Mr. Baker was born on Aug. 24, 1934, in Birmingham, England. He began his entertainment career in 1950 as part of a traveling troupe in Britain called Burton Lester’s Midgets.


He soon left that act and toured the country for many years, performing in theaters, nightclubs and holiday resorts in a variety of roles: circus clown, performer in an ice-skating show and, later, part of a musical comedy and variety act alongside the performer Jack Purvis. (Mr. Purvis, who died in 1997, was also in “Star Wars,” as the cloaked Chief Jawa, who shoots R2-D2,and played roles in the second and third “Star Wars” films as well.)

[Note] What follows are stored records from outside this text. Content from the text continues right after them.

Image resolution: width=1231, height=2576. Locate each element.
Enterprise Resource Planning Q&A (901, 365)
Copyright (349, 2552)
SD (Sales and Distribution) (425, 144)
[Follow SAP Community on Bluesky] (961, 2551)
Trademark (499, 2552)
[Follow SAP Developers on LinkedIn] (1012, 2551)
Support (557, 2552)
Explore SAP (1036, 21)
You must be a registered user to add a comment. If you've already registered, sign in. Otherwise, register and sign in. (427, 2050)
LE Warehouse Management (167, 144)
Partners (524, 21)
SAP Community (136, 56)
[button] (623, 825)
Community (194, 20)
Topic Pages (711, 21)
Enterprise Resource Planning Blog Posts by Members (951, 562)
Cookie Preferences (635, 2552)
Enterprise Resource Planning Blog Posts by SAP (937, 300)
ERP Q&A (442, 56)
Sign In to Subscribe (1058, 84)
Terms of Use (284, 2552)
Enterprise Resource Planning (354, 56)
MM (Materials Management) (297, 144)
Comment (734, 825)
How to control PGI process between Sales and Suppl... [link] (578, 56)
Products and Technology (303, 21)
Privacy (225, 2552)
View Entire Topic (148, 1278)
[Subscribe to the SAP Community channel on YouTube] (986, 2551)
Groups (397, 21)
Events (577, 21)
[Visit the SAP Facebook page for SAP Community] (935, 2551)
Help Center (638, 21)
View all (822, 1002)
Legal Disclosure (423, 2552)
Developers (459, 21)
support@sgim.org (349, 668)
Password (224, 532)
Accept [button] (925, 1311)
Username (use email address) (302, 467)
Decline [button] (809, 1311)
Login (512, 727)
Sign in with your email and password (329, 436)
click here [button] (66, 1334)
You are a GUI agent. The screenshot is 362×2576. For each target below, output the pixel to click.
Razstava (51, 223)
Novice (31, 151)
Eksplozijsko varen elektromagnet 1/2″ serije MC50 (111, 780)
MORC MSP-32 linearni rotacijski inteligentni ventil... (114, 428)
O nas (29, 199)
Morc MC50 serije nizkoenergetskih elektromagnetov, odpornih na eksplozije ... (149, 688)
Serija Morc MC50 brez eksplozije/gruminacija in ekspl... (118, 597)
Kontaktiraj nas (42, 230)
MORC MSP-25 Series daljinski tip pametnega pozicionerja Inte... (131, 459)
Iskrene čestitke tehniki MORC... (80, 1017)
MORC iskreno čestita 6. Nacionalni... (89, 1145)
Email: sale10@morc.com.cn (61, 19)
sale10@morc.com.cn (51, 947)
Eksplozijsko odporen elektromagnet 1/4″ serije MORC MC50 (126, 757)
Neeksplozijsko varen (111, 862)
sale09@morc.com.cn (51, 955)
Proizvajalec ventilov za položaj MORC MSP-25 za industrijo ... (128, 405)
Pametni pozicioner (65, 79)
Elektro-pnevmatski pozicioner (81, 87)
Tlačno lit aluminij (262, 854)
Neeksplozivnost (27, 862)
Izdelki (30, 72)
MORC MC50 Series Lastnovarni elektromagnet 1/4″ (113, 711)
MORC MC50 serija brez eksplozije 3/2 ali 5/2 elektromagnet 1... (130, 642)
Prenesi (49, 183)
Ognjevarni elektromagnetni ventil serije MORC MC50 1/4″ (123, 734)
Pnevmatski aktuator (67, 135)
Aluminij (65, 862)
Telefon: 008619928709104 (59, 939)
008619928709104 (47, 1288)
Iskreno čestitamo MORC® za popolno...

The traveling act brought Mr. Baker financial security and a measure of fame in Britain, but it was an entertainment ecosystem that was wiped out by the invention of television. Then came R2-D2.


That role began with the first “Star Wars” movie, released in 1977 — and now officially known as “Star Wars: Episode IV — A New Hope” — but it was a part he almost did not take.


“This film came along and I turned it down,” Mr. Baker said in the Stockholm interview. “I said, ‘I don’t want to be stuck in a robot, what for, for goodness sake.’”


He ultimately relented and, he said, agreed to take the job as a favor to George Lucas. The role had no lines — the character’s signature beeps and boops were not voiced by Mr. Baker — and, seated inside the robot, he never showed his face. But R2-D2 so changed his career that in later years he told an interviewer that if he could go back in time, he would do it again without pay.


“Had I known I would have done it for nothing because he was broke at the beginning, he didn’t have a penny, George,” Mr. Baker said.


But he might have asked for a share of the film’s profits, he added, referring to the celebrated British actor who played Obi-Wan Kenobi. “I’d be a millionaire like Alec Guinness was!”


Mr. Lucas said in a statement on Saturday that Mr. Baker was “an incredible trooper who always worked hard under difficult circumstances.”


“A talented vaudevillian who could always make everybody laugh, Kenny was truly the heart and soul of R2-D2 and will be missed by all his fans and everyone who knew him,” he added.

Mr. Baker played R2-D2 in six “Star Wars” films: the original, its two sequels, and the prequels released in 1999, 2002 and 2005. He also appeared in a number of other high-profile movies, including “Mona Lisa,” “The Hunchback of Notre Dame,” “Time Bandits” and “Amadeus.”

No information about his survivors was immediately available. His niece Abigail Shield first reported his death to the British newspaper The Guardian.